ACTIVITY — The records follow. Print, word for word, the first line through the "Switch to the DeFi" line.

== GIVEN RECORDS ==

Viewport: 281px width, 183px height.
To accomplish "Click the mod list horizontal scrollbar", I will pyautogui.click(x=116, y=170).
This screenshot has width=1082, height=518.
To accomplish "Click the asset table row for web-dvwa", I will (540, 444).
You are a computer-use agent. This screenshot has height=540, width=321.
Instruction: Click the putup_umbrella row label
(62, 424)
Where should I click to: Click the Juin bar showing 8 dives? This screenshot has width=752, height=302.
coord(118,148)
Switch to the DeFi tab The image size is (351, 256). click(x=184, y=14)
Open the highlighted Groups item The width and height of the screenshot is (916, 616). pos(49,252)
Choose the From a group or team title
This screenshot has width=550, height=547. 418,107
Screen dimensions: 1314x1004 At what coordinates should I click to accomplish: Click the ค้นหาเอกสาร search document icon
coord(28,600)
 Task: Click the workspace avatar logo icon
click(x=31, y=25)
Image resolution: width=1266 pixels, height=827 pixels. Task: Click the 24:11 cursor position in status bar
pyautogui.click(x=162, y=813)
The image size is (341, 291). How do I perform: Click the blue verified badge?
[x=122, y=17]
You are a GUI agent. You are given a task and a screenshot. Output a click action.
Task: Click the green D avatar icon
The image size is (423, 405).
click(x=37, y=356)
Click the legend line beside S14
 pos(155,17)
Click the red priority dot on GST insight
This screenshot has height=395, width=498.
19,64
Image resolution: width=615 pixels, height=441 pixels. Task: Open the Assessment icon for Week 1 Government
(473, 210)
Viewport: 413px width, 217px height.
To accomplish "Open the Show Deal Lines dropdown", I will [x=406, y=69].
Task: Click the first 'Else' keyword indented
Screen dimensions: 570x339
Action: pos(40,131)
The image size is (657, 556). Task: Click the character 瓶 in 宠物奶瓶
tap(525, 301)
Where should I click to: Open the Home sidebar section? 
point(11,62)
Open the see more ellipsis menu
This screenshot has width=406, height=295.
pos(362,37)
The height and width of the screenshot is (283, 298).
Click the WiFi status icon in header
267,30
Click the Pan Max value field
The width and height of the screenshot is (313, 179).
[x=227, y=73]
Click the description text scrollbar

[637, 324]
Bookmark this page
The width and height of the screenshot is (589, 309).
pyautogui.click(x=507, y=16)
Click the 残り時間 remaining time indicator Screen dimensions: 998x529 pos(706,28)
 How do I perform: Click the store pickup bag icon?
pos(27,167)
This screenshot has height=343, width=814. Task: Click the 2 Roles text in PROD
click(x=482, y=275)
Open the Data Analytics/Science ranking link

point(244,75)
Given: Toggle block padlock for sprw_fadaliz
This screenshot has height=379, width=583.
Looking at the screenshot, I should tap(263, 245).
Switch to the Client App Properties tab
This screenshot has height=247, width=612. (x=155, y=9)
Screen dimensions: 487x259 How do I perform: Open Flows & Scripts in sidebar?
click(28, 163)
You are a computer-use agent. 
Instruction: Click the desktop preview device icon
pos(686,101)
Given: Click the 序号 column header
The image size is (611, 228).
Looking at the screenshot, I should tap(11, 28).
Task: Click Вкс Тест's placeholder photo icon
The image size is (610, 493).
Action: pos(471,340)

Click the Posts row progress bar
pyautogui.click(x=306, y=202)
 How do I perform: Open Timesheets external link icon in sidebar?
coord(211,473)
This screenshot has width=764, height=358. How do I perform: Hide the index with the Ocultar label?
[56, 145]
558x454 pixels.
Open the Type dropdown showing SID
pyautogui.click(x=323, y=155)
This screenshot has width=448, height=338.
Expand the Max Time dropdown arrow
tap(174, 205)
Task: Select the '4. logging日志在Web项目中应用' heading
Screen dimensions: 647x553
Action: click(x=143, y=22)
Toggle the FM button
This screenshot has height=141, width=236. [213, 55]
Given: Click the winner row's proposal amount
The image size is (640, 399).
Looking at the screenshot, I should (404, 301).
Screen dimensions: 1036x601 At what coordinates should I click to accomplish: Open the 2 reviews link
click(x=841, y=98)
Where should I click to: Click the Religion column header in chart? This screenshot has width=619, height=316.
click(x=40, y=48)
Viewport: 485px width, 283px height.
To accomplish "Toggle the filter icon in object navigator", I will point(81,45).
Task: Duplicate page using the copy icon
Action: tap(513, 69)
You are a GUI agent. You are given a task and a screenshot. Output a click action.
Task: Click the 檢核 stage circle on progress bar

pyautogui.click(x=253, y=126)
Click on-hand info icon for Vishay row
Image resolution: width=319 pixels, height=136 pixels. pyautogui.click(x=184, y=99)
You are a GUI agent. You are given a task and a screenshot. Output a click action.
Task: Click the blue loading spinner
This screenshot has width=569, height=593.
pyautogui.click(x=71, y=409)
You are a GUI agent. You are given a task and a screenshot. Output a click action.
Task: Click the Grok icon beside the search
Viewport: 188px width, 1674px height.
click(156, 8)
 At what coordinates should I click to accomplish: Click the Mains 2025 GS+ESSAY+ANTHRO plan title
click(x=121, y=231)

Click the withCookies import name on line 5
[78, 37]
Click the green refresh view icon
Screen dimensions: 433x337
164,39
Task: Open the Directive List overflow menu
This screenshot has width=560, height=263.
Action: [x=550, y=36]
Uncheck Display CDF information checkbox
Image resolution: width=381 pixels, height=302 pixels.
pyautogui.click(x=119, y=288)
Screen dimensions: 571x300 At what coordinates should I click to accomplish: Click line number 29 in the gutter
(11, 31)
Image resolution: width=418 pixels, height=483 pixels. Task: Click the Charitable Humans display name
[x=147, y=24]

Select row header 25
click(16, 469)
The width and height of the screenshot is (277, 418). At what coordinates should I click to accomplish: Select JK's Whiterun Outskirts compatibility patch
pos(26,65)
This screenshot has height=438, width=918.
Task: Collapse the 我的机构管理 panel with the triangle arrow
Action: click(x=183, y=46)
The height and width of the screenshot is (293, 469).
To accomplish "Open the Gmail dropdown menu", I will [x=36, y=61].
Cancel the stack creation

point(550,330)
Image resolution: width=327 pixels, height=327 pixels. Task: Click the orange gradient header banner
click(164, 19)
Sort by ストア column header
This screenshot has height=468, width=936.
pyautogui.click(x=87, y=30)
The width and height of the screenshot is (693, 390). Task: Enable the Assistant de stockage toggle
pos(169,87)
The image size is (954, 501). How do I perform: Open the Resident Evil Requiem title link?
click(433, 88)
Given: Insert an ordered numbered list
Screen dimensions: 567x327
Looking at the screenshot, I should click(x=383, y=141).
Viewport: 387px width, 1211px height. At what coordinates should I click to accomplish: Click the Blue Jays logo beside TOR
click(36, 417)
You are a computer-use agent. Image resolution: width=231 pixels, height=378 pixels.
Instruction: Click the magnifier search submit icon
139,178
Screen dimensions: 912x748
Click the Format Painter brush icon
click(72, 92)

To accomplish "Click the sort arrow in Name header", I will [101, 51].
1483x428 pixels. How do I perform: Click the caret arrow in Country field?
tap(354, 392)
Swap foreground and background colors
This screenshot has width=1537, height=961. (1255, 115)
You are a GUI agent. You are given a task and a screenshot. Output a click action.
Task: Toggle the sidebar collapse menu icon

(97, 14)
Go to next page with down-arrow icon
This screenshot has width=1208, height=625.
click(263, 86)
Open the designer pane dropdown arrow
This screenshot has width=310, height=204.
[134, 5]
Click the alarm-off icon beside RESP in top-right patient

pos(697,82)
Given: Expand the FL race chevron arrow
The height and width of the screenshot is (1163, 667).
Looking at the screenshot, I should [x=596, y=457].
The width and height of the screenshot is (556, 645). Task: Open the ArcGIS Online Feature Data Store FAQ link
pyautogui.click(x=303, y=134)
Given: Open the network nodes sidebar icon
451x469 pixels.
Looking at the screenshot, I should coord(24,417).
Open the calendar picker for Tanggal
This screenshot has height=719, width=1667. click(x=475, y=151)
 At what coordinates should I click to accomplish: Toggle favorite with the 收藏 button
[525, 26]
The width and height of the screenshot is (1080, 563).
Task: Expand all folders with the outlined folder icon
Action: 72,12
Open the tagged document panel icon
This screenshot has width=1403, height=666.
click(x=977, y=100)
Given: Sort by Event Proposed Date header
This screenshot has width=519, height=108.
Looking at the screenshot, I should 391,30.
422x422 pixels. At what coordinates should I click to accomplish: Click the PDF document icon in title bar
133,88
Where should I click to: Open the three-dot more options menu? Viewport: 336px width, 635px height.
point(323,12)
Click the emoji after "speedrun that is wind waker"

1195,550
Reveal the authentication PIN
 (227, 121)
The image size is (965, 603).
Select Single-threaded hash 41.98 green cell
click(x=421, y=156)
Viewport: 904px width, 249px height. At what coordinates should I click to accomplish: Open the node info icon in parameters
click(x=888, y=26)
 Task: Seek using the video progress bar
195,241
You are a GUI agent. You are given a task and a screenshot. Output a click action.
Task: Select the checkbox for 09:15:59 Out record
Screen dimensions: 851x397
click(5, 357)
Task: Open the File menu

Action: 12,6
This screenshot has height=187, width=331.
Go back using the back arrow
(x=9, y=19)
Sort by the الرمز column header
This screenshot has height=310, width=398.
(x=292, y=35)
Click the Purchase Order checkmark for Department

===

TASK RESULT —
Viewport: 281px width, 183px height.
To accomplish "Click the mod list horizontal scrollbar", I will pyautogui.click(x=116, y=170).
This screenshot has width=1082, height=518.
To accomplish "Click the asset table row for web-dvwa", I will (540, 444).
You are a computer-use agent. This screenshot has height=540, width=321.
Instruction: Click the putup_umbrella row label
(62, 424)
Where should I click to: Click the Juin bar showing 8 dives? This screenshot has width=752, height=302.
coord(118,148)
Switch to the DeFi tab The image size is (351, 256). click(x=184, y=14)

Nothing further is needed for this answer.